It takes some heat to form ice on graphene

(Nanowerk News) In a paper published in Nature Communications ("Motion of water monomers reveals a kinetic barrier to ice nucleation on graphene"), the research team details the complex physical processes at work to understand the chemistry of ice formation.
The molecular-level perspective of this process may help in predicting the formation and melting of ice, from individual crystals to glaciers and ice sheets. The latter being crucial to quantify environmental transformation in connection with climate change and global warming.

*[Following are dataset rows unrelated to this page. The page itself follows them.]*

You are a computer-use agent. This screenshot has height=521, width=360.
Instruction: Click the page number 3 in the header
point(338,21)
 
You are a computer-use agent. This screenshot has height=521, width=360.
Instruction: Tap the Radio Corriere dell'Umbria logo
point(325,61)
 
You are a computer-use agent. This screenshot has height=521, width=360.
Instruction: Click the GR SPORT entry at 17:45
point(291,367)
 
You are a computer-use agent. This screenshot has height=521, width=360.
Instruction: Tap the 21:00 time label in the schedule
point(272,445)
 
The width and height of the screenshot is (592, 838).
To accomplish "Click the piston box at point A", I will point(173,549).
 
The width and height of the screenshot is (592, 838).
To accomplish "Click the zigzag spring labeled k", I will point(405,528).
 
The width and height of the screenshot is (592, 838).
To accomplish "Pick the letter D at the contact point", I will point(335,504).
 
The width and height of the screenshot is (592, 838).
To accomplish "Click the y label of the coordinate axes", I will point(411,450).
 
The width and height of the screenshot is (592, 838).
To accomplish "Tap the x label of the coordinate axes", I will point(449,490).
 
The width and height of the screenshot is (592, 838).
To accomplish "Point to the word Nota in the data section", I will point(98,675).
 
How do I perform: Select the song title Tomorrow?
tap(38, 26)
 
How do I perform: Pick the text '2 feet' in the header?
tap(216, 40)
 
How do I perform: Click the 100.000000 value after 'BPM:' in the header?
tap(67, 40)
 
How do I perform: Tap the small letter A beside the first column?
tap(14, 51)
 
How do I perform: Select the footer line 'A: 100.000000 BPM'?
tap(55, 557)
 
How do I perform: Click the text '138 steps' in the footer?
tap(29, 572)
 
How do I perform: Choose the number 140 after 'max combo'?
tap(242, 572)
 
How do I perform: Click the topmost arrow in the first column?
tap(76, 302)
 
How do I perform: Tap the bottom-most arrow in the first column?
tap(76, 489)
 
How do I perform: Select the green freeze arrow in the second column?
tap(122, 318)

The team was able to track down the first step in ice formation, called nucleation, which happens in an incredibly short length of time, a fraction of a billionth of a second, when highly mobile individual water molecules find each other and coalesce. However, conventional microscopes are far too slow to follow the motion of water molecules, so it is impossible to use them to monitor how molecules combine on top of solid surfaces.
ice formation on graphene
The research team used a state-of-the-art Helium Spin-Echo (HeSE) machine to follow the motion of atoms and molecules. The team used HeSE to study the motion of water molecules on a model pristine graphene surface.
The researchers made a remarkable observation: the water molecules repel each other and need to gain sufficient energy to overcome that repulsion before ice can start to form.
It is the combination of both experimental and theoretical methods that have allowed the international team of scientists to unravel the behaviour of the water molecules. Together these have captured, for the first time, exactly how the first step of ice formation at a surface evolves and allows them to propose a previously unknown physical mechanism.
Dr Marco Sacchi, co-author of the study and Royal Society University Research Fellow at the University of Surrey, said: “Our results show that water molecules need to overcome a small but important energy barrier before forming ice. We hope that our unique collaborative project will go some way to helping us all understand the dramatic changes that are happening right across our planet.”
Dr Anton Tamtögl, lead and corresponding author, from Graz University of Technology, adds: “The observations completely alter our understanding of ice nucleation. The HeSE results looked very promising, but the motion of water was incredibly complicated and suggested counter-intuitive new physics. We decided that atomistic simulations were needed to interpret the results.”
Dr Andrew Jardine a Reader in Experimental Physics from the University of Cambridge, one of the developers of the HeSE method, said: “The technique is completely revolutionising our ability to follow physical and chemical processes at the single molecule level.”
Dr Bill Allison, also from the University of Cambridge, said: “Repulsion between water molecules has simply not been considered during ice nucleation - this work will change all that. The newly observed interactions also change the rate at which nucleation takes place, and hence at which ice can form. The work will therefore have important consequences in preventing ice formation, which is relevant to fields as diverse as wind power, aviation and telecommunications.”